Try it:
Every line of the entries below that mentions "will" is to be copied out.

Material for this exercise:
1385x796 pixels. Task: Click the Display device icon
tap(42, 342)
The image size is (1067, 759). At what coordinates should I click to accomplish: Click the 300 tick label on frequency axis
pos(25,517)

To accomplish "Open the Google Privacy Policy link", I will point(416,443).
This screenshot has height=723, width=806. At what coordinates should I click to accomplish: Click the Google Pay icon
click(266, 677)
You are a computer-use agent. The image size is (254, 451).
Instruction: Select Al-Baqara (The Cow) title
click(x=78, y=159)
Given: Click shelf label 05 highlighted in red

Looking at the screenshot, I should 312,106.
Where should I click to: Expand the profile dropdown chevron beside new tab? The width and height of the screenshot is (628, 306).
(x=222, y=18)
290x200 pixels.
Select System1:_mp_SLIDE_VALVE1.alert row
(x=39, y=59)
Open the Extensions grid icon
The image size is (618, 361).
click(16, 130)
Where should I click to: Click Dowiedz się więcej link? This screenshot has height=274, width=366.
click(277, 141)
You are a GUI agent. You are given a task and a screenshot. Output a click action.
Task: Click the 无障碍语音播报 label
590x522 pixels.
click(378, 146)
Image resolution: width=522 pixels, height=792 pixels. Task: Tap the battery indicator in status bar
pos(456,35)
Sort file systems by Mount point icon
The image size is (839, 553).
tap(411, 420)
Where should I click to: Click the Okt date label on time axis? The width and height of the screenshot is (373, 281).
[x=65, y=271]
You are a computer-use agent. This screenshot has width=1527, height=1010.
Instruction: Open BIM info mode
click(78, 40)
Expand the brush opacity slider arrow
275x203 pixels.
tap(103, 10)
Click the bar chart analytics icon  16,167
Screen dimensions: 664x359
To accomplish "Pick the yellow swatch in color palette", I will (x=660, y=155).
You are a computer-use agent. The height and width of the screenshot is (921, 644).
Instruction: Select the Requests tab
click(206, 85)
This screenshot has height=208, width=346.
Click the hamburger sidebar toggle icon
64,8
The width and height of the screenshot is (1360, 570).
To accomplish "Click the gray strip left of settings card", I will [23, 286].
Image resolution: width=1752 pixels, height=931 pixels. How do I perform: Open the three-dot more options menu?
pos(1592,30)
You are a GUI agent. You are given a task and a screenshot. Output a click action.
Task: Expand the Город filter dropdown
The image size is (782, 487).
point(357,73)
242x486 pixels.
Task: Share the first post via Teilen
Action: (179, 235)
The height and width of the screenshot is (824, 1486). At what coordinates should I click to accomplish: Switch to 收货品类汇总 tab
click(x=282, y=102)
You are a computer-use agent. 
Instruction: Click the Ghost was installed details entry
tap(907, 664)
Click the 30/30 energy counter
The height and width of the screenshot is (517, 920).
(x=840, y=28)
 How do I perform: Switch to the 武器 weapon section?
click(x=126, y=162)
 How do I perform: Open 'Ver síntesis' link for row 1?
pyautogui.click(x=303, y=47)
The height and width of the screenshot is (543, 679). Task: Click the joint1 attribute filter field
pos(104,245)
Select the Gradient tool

Finished exercise:
To accomplish "Open the Google Privacy Policy link", I will point(416,443).
To accomplish "Pick the yellow swatch in color palette", I will (x=660, y=155).
To accomplish "Click the gray strip left of settings card", I will [23, 286].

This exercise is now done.